CD Rates Outlook: What the Yield Curve Is Telling Us
CD rate forecasting is harder than it sounds — here is what the current market signals actually imply.
The yield curve shape tells you something about where the market expects rates to go. An inverted yield curve — where short-term rates exceed long-term rates — implies the market expects future short-term rates to decline. A normal (upward-sloping) curve implies the opposite.
As of 15 May 2026, the 1-year Treasury yields approximately 4.40%; the 5-year yields approximately 4.15%. The curve is mildly inverted at the short end, suggesting the market prices in moderate rate cuts over the next 1–2 years. CD rates from bank issuers track this curve with a spread for credit and liquidity.

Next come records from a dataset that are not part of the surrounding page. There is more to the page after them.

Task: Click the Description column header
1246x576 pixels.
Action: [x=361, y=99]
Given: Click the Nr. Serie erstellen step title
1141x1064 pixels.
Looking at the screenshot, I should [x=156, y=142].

What this implies for deposit decisions: 1-year CDs currently offer more than 5-year CDs at many banks (the inversion). If you believe the curve is correct — that rates will fall moderately — locking into a 1-year CD and reassessing at maturity preserves flexibility. If you believe rates will stay higher than the market expects, a 5-year CD locks in a rate that will look attractive in retrospect.
What I am not going to do: give you a confident rate forecast. The Fed has been surprised by inflation persistence repeatedly since 2021. Rate futures markets have been consistently wrong about the timing of cuts. My recommendation is to position for the range of outcomes rather than the modal outcome: a ladder with rungs at 1, 2, and 3 years covers you whether rates fall 100 basis points or stay flat over the next three years.
One observation worth noting: CD rates at credit unions have been more stable than at banks during recent rate-change cycles. If rate stability in your deposit rate matters, credit union share certificates are worth including in the comparison.